▼
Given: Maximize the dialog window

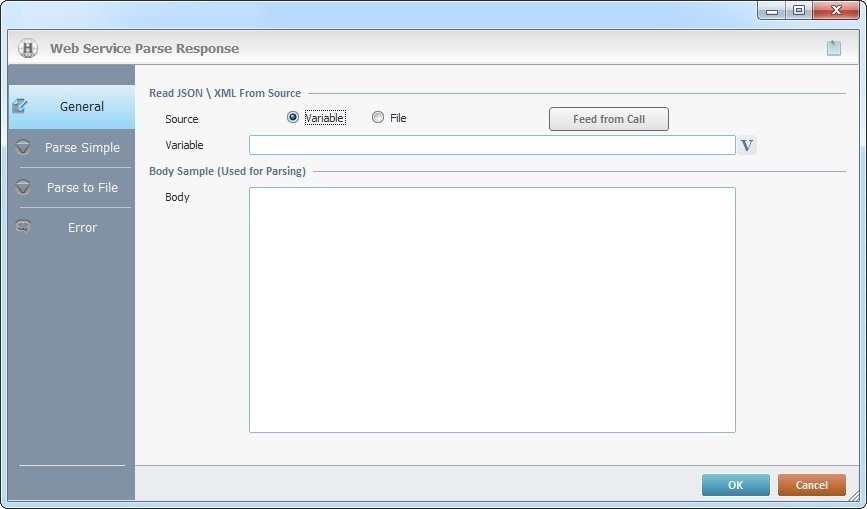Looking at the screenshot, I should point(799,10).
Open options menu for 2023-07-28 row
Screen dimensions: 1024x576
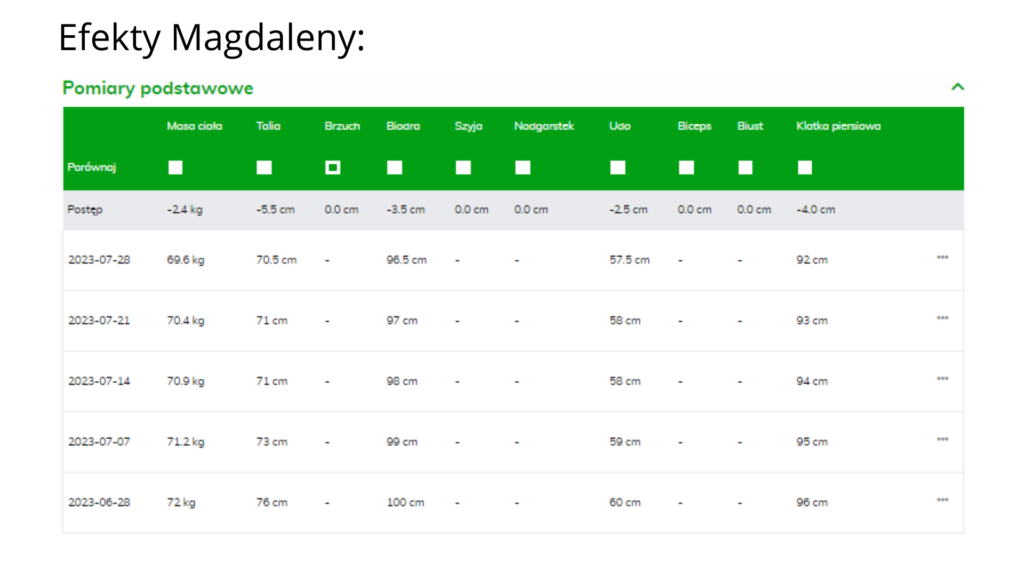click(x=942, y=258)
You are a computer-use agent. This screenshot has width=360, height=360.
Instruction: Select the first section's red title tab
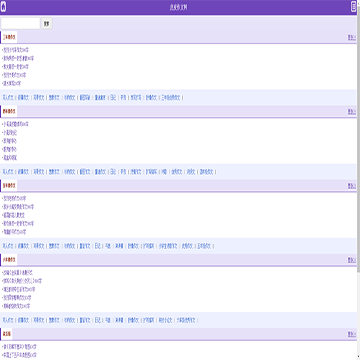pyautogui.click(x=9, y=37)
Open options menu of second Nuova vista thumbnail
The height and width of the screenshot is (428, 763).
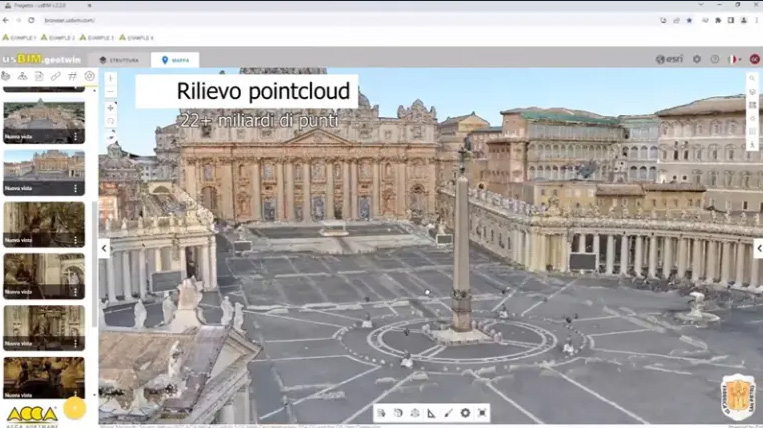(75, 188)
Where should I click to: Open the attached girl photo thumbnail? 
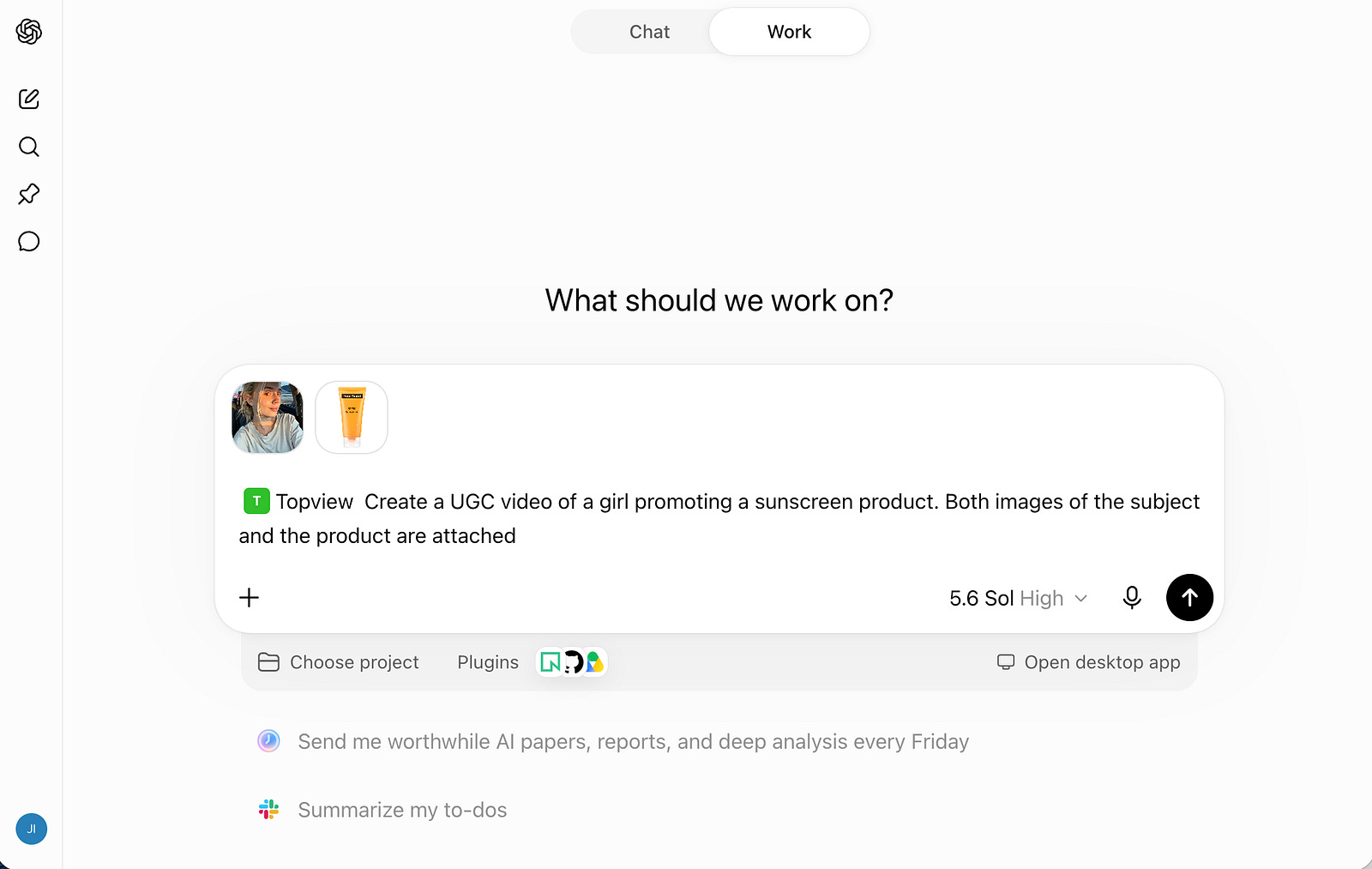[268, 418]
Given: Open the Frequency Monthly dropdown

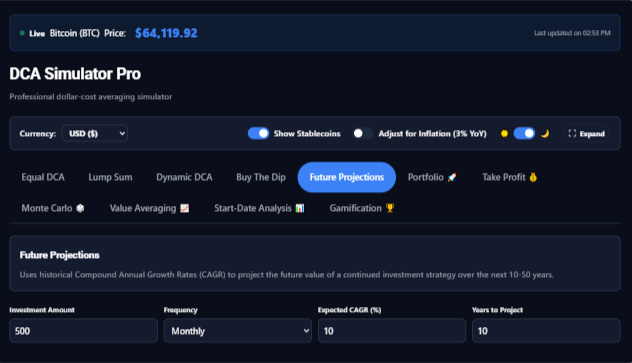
▲
▼
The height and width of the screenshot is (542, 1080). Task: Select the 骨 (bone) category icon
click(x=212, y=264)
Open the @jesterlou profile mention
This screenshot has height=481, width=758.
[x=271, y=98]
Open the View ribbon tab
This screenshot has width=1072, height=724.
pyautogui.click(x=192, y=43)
▲
=== What you should do ===
Pictures excluded, give again exactly and only the lines of the material above from the line with "Open options menu of" through the line with "Given: Open the Frequency Monthly dropdown".

=== Response area ===
Open options menu of second Nuova vista thumbnail
The height and width of the screenshot is (428, 763).
(75, 188)
Where should I click to: Open the attached girl photo thumbnail? 
[268, 418]
Given: Open the Frequency Monthly dropdown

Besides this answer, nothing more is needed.